Transforming a list of files as data flow - Cloud - 8.0

Orchestration (Integration)

Version
Cloud
8.0
Language
English
Product
Talend Big Data
Talend Big Data Platform
Talend Data Fabric
Talend Data Integration
Talend Data Management Platform
Talend Data Services Platform
Talend ESB
Talend MDM Platform
Talend Real-Time Big Data Platform
Module
Talend Studio
Content
Data Governance > Third-party systems > Orchestration components (Integration)
Data Quality and Preparation > Third-party systems > Orchestration components (Integration)
Design and Development > Third-party systems > Orchestration components (Integration)
Last publication date
2024-02-29

The following scenario describes a Job that iterates on a list of files, picks up the filename and current date and transforms this into a flow, that gets displayed on the console.

For more technologies supported by Talend, see Talend components.

  • Drop the following components: tFileList, tIterateToFlow and tLogRow from the Palette to the design workspace.

  • Connect the tFileList to the tIterateToFlow using an iterate link and connect the Job to the tLogRow using a Row main connection.

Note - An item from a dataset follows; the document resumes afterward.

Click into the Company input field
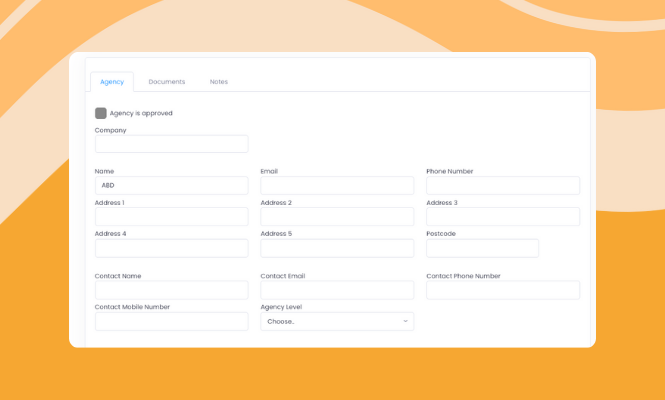The width and height of the screenshot is (665, 400). pyautogui.click(x=171, y=144)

  • In the tFileList Component view, set the directory where the list of files is stored.

  • In this example, the files are three simple .txt files held in one directory: Countries.

  • No need to care about the case, hence clear the Case sensitive check box.

  • Leave the Include Subdirectories check box unchecked.

  • Then select the tIterateToFlow component et click Edit Schema to set the new schema

  • Add two new columns: Filename of String type and Date of date type. Make sure you define the correct pattern in Java.

  • Click OK to validate.

  • Notice that the newly created schema shows on the Mapping table.

  • In each cell of the Value field, press Ctrl+Space bar to access the list of global and user-specific variables.

  • For the Filename column, use the global variable: tFileList_1CURRENT_FILEPATH. It retrieves the current filepath in order to catch the name of each file, the Job iterates on.

  • For the Date column, use the Talend routine: Talend Date.getCurrentDate() (in Java)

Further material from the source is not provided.